**What you need to do**
What you write should be an exact repeat of the lines from the one with "Task: Click the" through the final line below, minus the pictures.
------ Listed records
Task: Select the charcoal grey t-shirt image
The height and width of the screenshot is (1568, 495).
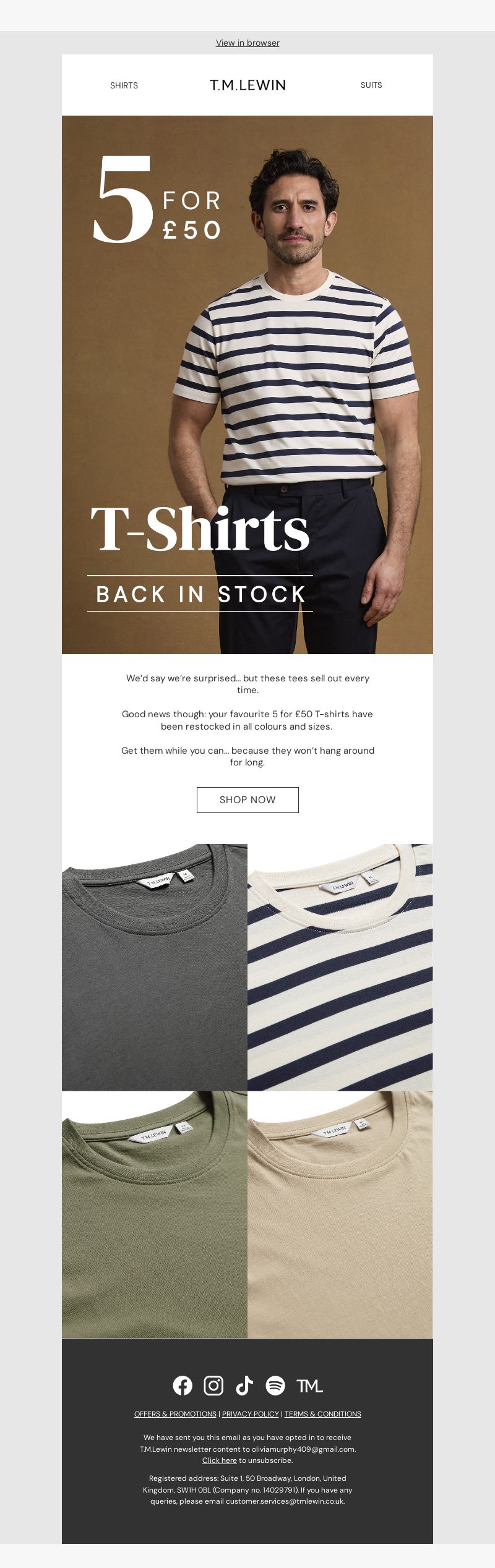Action: (x=155, y=967)
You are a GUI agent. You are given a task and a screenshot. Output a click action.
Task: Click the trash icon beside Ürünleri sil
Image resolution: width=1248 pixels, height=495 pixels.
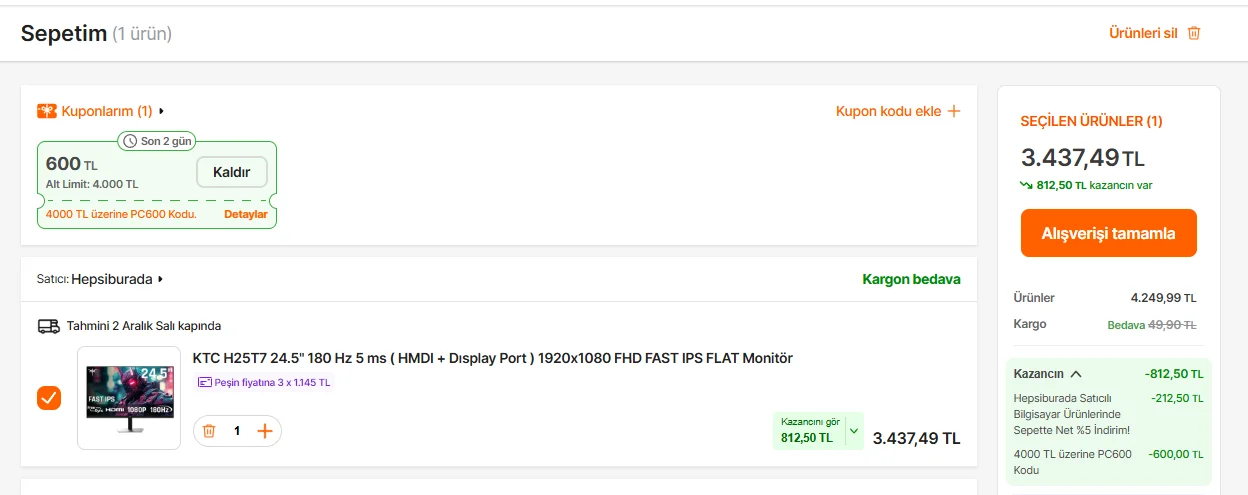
------------
**Result of this exercise**
Task: Click the trash icon beside Ürünleri sil
Image resolution: width=1248 pixels, height=495 pixels.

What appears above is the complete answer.